[Entries for locating text and elements]
◇ ◇ ◇

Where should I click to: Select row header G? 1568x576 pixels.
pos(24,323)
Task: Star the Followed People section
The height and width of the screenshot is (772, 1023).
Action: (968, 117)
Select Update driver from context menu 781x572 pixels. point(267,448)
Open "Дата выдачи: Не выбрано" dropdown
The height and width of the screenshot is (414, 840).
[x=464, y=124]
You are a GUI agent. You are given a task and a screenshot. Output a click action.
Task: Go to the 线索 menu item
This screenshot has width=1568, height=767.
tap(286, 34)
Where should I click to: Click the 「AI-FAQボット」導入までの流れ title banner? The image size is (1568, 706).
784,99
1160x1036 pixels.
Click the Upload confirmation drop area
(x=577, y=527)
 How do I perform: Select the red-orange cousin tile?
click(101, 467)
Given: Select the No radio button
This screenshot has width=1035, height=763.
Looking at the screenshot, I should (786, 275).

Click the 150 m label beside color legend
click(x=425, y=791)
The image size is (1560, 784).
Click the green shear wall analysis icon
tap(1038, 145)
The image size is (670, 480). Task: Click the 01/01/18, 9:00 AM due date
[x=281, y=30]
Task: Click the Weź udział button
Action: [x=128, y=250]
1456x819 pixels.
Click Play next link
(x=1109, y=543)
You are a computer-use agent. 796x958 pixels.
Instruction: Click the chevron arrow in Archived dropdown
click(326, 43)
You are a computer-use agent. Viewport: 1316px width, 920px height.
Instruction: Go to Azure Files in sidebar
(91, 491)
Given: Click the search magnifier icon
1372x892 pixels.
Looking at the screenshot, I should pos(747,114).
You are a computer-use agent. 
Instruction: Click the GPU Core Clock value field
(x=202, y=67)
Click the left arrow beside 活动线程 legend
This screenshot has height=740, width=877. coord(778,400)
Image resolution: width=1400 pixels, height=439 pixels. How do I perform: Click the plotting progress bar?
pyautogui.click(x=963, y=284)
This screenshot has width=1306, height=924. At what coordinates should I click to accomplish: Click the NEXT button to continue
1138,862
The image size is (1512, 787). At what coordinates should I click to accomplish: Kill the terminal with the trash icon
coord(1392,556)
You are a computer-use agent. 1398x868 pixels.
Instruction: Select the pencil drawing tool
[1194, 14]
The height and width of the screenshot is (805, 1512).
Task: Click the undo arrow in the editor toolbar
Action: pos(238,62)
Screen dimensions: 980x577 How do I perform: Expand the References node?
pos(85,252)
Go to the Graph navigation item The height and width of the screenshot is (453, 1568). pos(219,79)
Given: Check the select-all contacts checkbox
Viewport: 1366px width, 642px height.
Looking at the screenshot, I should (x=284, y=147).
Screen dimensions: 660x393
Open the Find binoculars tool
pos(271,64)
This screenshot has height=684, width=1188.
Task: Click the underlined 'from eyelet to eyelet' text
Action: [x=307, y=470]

◇ ◇ ◇

### Requirement
Convert the lines above into a Markdown table with the columns Row and Content. Begin with the line containing "How do I perform: Select", continue through the line containing "click(x=425, y=791)", and leave out any blank lines.

### Full output
| Row | Content |
|---|---|
| 1 |  How do I perform: Select the red-orange cousin tile? |
| 2 | click(101, 467) |
| 3 | Given: Select the No radio button |
| 4 | This screenshot has width=1035, height=763. |
| 5 | Looking at the screenshot, I should (786, 275). |
| 6 | Click the 150 m label beside color legend |
| 7 | click(x=425, y=791) |